What is carbon capture & use?

Carbon capture & use (CCU), sometimes called carbon utilization or carbon-to-value, involves capturing carbon dioxide (CO₂) and using it in economically beneficial ways. This covers a wide range of activities, from converting CO₂ into useful products to injecting CO₂ into depleted oil reservoirs for enhanced oil recovery. CCU remains an area of active technological development, with companies experimenting with using captured CO₂ to create products as varied as synthetic jet fuel, fish food, and carbon-negative concrete, to name just a few.

Is carbon capture & use a type of carbon removal?

Processes that capture CO₂ from the atmosphere and turn it in long-lived products, such as cement or building insulation, count as carbon removal because they reduce atmospheric CO₂ levels over the long run. Processes that capture CO₂ from the atmosphere and use it in short-lived products, such as beverages or biodegradable plastics or synthetic fuel, do not count as carbon removal because the carbon they capture soon returns to the atmosphere. They amount to “carbon recycling.” Processes that only capture CO₂ from fossil fuel consumption do not count as carbon removal, regardless of what they do with the carbon, because they are not removing CO₂ that is already in the atmosphere. Enhanced oil recovery could, in theory, count as a form of carbon removal under very specific circumstances, but even when the CO₂ injected underground has been captured from the air, burning the oil that is pumped out of the well will usually create more CO₂ than the process initially sequestered.

Required tasks →
• 1. According to the passage on carbon capture & use, why don't processes that capture CO₂ only from fossil fuel consumption count as carbon removal?
• 2. Set down the part of the passage on carbon capture & use starting with "Carbon capture & use (CCU), sometimes" and going on through "just a few.".

Record set →
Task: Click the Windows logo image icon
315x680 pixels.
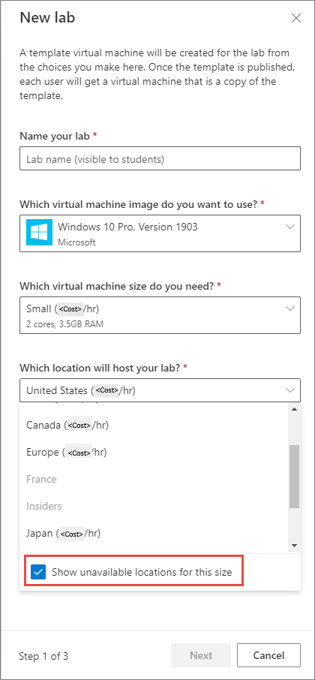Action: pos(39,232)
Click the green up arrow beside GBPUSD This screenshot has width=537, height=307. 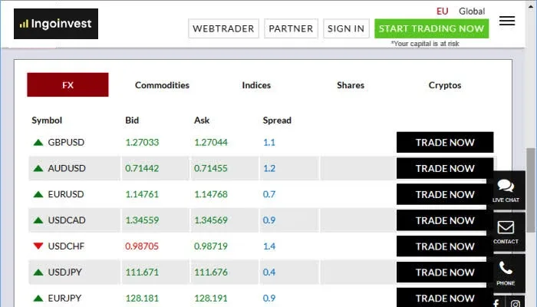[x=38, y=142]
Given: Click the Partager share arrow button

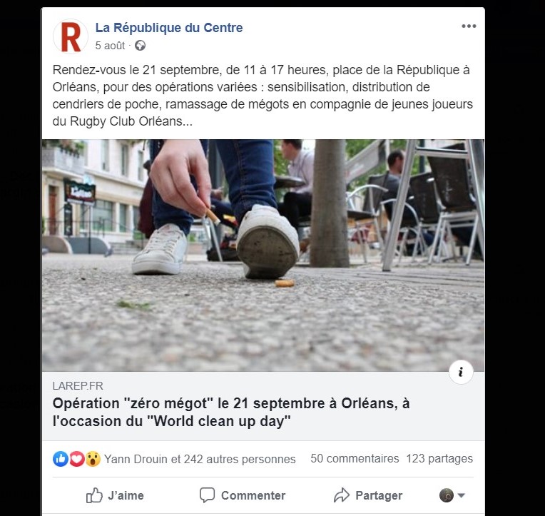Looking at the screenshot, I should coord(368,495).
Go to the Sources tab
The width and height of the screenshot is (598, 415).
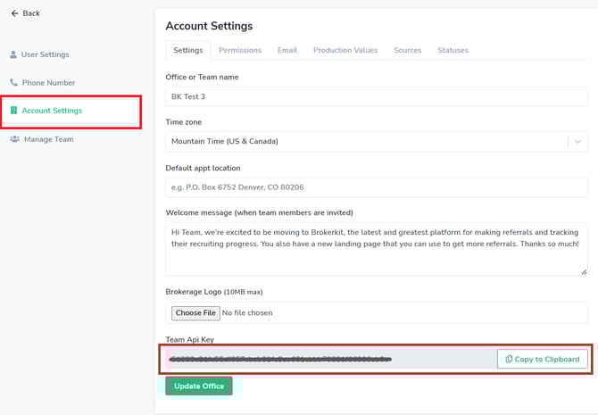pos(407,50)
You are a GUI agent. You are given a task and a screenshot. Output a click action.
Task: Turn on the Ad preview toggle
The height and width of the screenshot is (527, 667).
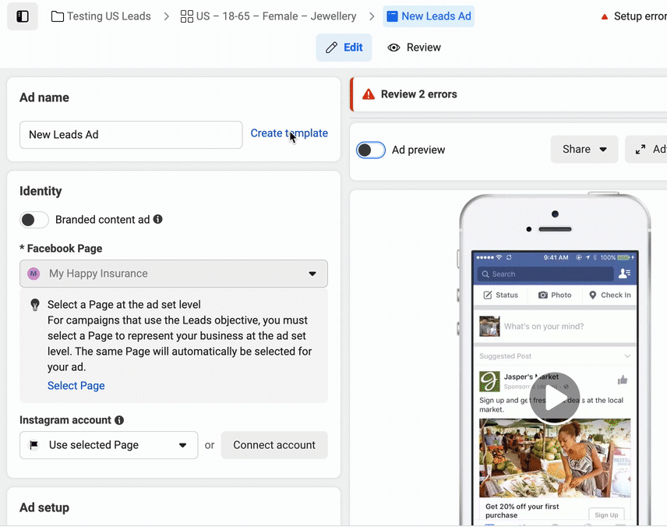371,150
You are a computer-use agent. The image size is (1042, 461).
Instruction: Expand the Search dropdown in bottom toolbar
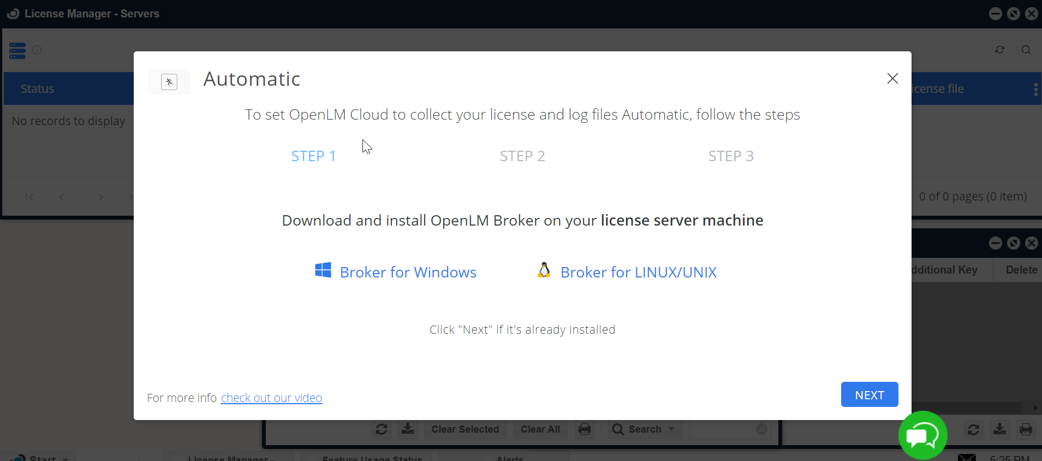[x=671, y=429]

Full answers →
• 1. They are not removing CO₂ that is already in the atmosphere.

• 2.
Carbon capture & use (CCU), sometimes called carbon utilization or carbon-to-value, involves capturing carbon dioxide (CO₂) and using it in economically beneficial ways. This covers a wide range of activities, from converting CO₂ into useful products to injecting CO₂ into depleted oil reservoirs for enhanced oil recovery. CCU remains an area of active technological development, with companies experimenting with using captured CO₂ to create products as varied as synthetic jet fuel, fish food, and carbon-negative concrete, to name just a few.